[EXERCISE INPUT Boundary: Start]
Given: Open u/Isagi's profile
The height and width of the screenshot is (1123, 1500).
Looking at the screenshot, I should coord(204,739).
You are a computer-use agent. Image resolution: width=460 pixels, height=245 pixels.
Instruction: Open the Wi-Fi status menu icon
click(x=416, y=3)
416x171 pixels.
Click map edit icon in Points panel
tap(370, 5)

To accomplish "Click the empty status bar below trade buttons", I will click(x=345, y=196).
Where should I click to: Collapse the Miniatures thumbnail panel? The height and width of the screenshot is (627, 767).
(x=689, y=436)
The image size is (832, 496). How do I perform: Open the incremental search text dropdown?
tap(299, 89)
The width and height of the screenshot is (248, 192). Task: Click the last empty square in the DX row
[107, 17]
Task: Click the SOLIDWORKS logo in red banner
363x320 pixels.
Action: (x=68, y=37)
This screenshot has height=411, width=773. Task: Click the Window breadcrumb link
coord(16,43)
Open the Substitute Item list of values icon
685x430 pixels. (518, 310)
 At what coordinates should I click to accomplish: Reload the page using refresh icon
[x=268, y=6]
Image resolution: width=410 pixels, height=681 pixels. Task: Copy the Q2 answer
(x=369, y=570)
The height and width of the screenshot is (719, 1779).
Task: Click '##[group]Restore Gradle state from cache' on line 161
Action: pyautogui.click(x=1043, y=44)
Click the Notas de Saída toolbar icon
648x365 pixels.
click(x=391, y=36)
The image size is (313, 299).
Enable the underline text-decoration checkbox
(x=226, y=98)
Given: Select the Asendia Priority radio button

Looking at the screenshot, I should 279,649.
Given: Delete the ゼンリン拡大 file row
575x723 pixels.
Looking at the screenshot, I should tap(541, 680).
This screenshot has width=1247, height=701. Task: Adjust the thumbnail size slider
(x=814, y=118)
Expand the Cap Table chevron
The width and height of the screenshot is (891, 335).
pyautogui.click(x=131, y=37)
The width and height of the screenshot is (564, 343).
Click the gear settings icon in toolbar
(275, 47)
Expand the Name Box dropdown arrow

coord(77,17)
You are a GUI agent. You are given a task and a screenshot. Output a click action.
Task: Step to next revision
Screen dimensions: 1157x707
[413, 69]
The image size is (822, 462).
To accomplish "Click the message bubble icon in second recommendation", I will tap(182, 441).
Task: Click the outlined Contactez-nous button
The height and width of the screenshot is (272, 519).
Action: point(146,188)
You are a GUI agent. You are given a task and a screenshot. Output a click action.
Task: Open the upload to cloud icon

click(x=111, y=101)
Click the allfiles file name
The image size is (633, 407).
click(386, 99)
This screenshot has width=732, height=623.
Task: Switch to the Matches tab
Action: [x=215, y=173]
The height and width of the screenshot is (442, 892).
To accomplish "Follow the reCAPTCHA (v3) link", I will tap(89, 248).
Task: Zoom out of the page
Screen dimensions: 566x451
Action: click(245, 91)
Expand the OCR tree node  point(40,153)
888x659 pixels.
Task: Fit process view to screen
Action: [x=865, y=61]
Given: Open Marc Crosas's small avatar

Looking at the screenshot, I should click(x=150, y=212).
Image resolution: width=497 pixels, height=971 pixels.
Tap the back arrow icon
[EXERCISE INPUT Boundary: End]
Everything in the data above is to be given again, unchanged.

#### [EXERCISE OUTPUT]
Given: Open u/Isagi's profile
The height and width of the screenshot is (1123, 1500).
Looking at the screenshot, I should coord(204,739).
You are a computer-use agent. Image resolution: width=460 pixels, height=245 pixels.
Instruction: Open the Wi-Fi status menu icon
click(x=416, y=3)
416x171 pixels.
Click map edit icon in Points panel
tap(370, 5)

To accomplish "Click the empty status bar below trade buttons", I will click(x=345, y=196).
Where should I click to: Collapse the Miniatures thumbnail panel? The height and width of the screenshot is (627, 767).
(x=689, y=436)
The image size is (832, 496). How do I perform: Open the incremental search text dropdown?
tap(299, 89)
The width and height of the screenshot is (248, 192). Task: Click the last empty square in the DX row
[107, 17]
Task: Click the SOLIDWORKS logo in red banner
363x320 pixels.
Action: (x=68, y=37)
This screenshot has height=411, width=773. Task: Click the Window breadcrumb link
coord(16,43)
Open the Substitute Item list of values icon
685x430 pixels. (518, 310)
 At what coordinates should I click to accomplish: Reload the page using refresh icon
[x=268, y=6]
Image resolution: width=410 pixels, height=681 pixels. Task: Copy the Q2 answer
(x=369, y=570)
The height and width of the screenshot is (719, 1779).
Task: Click '##[group]Restore Gradle state from cache' on line 161
Action: pyautogui.click(x=1043, y=44)
Click the Notas de Saída toolbar icon
648x365 pixels.
click(x=391, y=36)
The image size is (313, 299).
Enable the underline text-decoration checkbox
(x=226, y=98)
Given: Select the Asendia Priority radio button

Looking at the screenshot, I should 279,649.
Given: Delete the ゼンリン拡大 file row
575x723 pixels.
Looking at the screenshot, I should tap(541, 680).
This screenshot has width=1247, height=701. Task: Adjust the thumbnail size slider
(x=814, y=118)
Expand the Cap Table chevron
The width and height of the screenshot is (891, 335).
pyautogui.click(x=131, y=37)
The width and height of the screenshot is (564, 343).
Click the gear settings icon in toolbar
(275, 47)
Expand the Name Box dropdown arrow

coord(77,17)
You are a GUI agent. You are given a task and a screenshot. Output a click action.
Task: Step to next revision
Screen dimensions: 1157x707
[413, 69]
The image size is (822, 462).
To accomplish "Click the message bubble icon in second recommendation", I will tap(182, 441).
Task: Click the outlined Contactez-nous button
The height and width of the screenshot is (272, 519).
Action: point(146,188)
You are a GUI agent. You are given a task and a screenshot. Output a click action.
Task: Open the upload to cloud icon

click(x=111, y=101)
Click the allfiles file name
The image size is (633, 407).
click(386, 99)
This screenshot has width=732, height=623.
Task: Switch to the Matches tab
Action: [x=215, y=173]
The height and width of the screenshot is (442, 892).
To accomplish "Follow the reCAPTCHA (v3) link", I will tap(89, 248).
Task: Zoom out of the page
Screen dimensions: 566x451
Action: click(245, 91)
Expand the OCR tree node  point(40,153)
888x659 pixels.
Task: Fit process view to screen
Action: [x=865, y=61]
Given: Open Marc Crosas's small avatar

Looking at the screenshot, I should click(x=150, y=212).
Image resolution: width=497 pixels, height=971 pixels.
Tap the back arrow icon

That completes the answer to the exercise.